>>>>>

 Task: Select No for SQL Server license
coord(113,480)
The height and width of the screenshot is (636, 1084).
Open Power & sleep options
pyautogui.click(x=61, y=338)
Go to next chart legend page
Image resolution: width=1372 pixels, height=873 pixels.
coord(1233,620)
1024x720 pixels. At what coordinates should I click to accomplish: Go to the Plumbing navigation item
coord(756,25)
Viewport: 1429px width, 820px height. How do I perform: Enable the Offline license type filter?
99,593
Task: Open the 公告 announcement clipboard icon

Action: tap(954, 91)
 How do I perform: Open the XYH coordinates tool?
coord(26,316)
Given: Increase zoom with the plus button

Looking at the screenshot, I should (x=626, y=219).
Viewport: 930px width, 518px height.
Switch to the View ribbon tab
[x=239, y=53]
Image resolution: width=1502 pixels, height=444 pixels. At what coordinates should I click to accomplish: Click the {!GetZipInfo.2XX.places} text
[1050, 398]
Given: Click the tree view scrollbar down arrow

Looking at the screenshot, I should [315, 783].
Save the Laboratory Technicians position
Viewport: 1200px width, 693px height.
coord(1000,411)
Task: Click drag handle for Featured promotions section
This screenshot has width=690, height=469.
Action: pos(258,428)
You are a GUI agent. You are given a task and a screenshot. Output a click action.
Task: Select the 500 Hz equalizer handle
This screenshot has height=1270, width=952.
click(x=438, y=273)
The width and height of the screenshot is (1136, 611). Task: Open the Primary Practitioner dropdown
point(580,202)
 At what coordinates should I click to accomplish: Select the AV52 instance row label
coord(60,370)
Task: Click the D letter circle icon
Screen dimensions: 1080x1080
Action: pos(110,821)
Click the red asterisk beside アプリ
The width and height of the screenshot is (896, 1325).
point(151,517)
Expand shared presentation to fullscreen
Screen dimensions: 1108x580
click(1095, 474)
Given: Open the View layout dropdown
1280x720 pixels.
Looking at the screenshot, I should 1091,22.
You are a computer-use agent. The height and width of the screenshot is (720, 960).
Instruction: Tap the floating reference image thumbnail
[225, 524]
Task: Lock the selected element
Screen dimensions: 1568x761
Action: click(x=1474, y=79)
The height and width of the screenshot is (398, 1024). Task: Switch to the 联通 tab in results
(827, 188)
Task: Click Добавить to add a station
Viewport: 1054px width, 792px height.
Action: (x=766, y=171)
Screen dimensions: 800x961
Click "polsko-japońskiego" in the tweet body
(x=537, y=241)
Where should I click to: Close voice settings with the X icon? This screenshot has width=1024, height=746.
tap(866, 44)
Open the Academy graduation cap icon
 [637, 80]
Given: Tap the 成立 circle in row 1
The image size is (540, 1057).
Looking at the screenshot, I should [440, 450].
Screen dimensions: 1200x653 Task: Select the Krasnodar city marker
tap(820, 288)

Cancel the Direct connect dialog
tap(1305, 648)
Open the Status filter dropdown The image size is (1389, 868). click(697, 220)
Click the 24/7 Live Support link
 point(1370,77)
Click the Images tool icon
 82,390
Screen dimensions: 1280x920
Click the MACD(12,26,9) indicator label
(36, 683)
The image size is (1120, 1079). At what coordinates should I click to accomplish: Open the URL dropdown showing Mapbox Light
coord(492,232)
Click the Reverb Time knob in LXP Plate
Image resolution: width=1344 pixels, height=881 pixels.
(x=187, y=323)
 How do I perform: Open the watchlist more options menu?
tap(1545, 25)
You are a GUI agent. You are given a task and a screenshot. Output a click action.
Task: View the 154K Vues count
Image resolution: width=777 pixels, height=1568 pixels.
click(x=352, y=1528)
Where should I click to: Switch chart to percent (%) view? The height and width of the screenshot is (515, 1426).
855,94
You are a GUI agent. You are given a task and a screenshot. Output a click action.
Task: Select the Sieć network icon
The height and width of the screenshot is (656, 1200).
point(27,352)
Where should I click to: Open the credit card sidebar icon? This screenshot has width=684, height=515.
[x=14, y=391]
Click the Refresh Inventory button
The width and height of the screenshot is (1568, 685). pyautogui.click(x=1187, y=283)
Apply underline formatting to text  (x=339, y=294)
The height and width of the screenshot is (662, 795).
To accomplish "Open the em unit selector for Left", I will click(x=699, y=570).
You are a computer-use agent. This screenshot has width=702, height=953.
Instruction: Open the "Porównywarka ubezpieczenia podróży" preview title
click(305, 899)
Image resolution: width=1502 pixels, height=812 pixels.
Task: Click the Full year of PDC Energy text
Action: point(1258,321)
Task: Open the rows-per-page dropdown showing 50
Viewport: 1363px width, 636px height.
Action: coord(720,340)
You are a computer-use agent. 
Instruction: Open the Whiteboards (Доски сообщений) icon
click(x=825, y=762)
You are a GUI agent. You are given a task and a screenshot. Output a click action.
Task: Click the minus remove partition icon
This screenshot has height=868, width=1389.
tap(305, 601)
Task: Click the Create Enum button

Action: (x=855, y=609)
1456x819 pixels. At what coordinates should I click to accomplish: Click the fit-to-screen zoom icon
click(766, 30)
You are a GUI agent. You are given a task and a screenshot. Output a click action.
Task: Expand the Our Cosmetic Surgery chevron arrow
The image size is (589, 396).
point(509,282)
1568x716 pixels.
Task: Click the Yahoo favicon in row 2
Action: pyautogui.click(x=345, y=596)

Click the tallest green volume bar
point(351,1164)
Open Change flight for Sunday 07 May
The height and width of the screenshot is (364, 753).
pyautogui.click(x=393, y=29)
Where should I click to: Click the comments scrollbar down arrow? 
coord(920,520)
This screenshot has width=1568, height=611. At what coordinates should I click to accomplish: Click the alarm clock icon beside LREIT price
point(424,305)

<<<<<

Please copy all the items above exactly as they appear, line for line.

Response to this exercise:
 Task: Select No for SQL Server license
coord(113,480)
The height and width of the screenshot is (636, 1084).
Open Power & sleep options
pyautogui.click(x=61, y=338)
Go to next chart legend page
Image resolution: width=1372 pixels, height=873 pixels.
coord(1233,620)
1024x720 pixels. At what coordinates should I click to accomplish: Go to the Plumbing navigation item
coord(756,25)
Viewport: 1429px width, 820px height. How do I perform: Enable the Offline license type filter?
99,593
Task: Open the 公告 announcement clipboard icon

Action: tap(954, 91)
 How do I perform: Open the XYH coordinates tool?
coord(26,316)
Given: Increase zoom with the plus button

Looking at the screenshot, I should (x=626, y=219).
Viewport: 930px width, 518px height.
Switch to the View ribbon tab
[x=239, y=53]
Image resolution: width=1502 pixels, height=444 pixels. At what coordinates should I click to accomplish: Click the {!GetZipInfo.2XX.places} text
[1050, 398]
Given: Click the tree view scrollbar down arrow

Looking at the screenshot, I should [315, 783].
Save the Laboratory Technicians position
Viewport: 1200px width, 693px height.
coord(1000,411)
Task: Click drag handle for Featured promotions section
This screenshot has width=690, height=469.
Action: pos(258,428)
You are a GUI agent. You are given a task and a screenshot. Output a click action.
Task: Select the 500 Hz equalizer handle
This screenshot has height=1270, width=952.
click(x=438, y=273)
The width and height of the screenshot is (1136, 611). Task: Open the Primary Practitioner dropdown
point(580,202)
 At what coordinates should I click to accomplish: Select the AV52 instance row label
coord(60,370)
Task: Click the D letter circle icon
Screen dimensions: 1080x1080
Action: pos(110,821)
Click the red asterisk beside アプリ
The width and height of the screenshot is (896, 1325).
point(151,517)
Expand shared presentation to fullscreen
Screen dimensions: 1108x580
click(1095, 474)
Given: Open the View layout dropdown
1280x720 pixels.
Looking at the screenshot, I should 1091,22.
You are a computer-use agent. The height and width of the screenshot is (720, 960).
Instruction: Tap the floating reference image thumbnail
[225, 524]
Task: Lock the selected element
Screen dimensions: 1568x761
Action: click(x=1474, y=79)
The height and width of the screenshot is (398, 1024). Task: Switch to the 联通 tab in results
(827, 188)
Task: Click Добавить to add a station
Viewport: 1054px width, 792px height.
Action: (x=766, y=171)
Screen dimensions: 800x961
Click "polsko-japońskiego" in the tweet body
(x=537, y=241)
Where should I click to: Close voice settings with the X icon? This screenshot has width=1024, height=746.
tap(866, 44)
Open the Academy graduation cap icon
 [637, 80]
Given: Tap the 成立 circle in row 1
The image size is (540, 1057).
Looking at the screenshot, I should [440, 450].
Screen dimensions: 1200x653 Task: Select the Krasnodar city marker
tap(820, 288)

Cancel the Direct connect dialog
tap(1305, 648)
Open the Status filter dropdown The image size is (1389, 868). click(697, 220)
Click the 24/7 Live Support link
 point(1370,77)
Click the Images tool icon
 82,390
Screen dimensions: 1280x920
Click the MACD(12,26,9) indicator label
(36, 683)
The image size is (1120, 1079). At what coordinates should I click to accomplish: Open the URL dropdown showing Mapbox Light
coord(492,232)
Click the Reverb Time knob in LXP Plate
Image resolution: width=1344 pixels, height=881 pixels.
(x=187, y=323)
 How do I perform: Open the watchlist more options menu?
tap(1545, 25)
You are a GUI agent. You are given a task and a screenshot. Output a click action.
Task: View the 154K Vues count
Image resolution: width=777 pixels, height=1568 pixels.
click(x=352, y=1528)
Where should I click to: Switch chart to percent (%) view? The height and width of the screenshot is (515, 1426).
855,94
You are a GUI agent. You are given a task and a screenshot. Output a click action.
Task: Select the Sieć network icon
The height and width of the screenshot is (656, 1200).
point(27,352)
Where should I click to: Open the credit card sidebar icon? This screenshot has width=684, height=515.
[x=14, y=391]
Click the Refresh Inventory button
The width and height of the screenshot is (1568, 685). pyautogui.click(x=1187, y=283)
Apply underline formatting to text  (x=339, y=294)
The height and width of the screenshot is (662, 795).
To accomplish "Open the em unit selector for Left", I will click(x=699, y=570).
You are a computer-use agent. This screenshot has width=702, height=953.
Instruction: Open the "Porównywarka ubezpieczenia podróży" preview title
click(305, 899)
Image resolution: width=1502 pixels, height=812 pixels.
Task: Click the Full year of PDC Energy text
Action: point(1258,321)
Task: Open the rows-per-page dropdown showing 50
Viewport: 1363px width, 636px height.
Action: coord(720,340)
You are a computer-use agent. 
Instruction: Open the Whiteboards (Доски сообщений) icon
click(x=825, y=762)
You are a GUI agent. You are given a task and a screenshot. Output a click action.
Task: Click the minus remove partition icon
This screenshot has height=868, width=1389.
tap(305, 601)
Task: Click the Create Enum button

Action: (x=855, y=609)
1456x819 pixels. At what coordinates should I click to accomplish: Click the fit-to-screen zoom icon
click(766, 30)
You are a GUI agent. You are given a task and a screenshot. Output a click action.
Task: Expand the Our Cosmetic Surgery chevron arrow
The image size is (589, 396).
point(509,282)
1568x716 pixels.
Task: Click the Yahoo favicon in row 2
Action: pyautogui.click(x=345, y=596)

Click the tallest green volume bar
point(351,1164)
Open Change flight for Sunday 07 May
The height and width of the screenshot is (364, 753).
pyautogui.click(x=393, y=29)
Where should I click to: Click the comments scrollbar down arrow? 
coord(920,520)
This screenshot has width=1568, height=611. At what coordinates should I click to accomplish: Click the alarm clock icon beside LREIT price
point(424,305)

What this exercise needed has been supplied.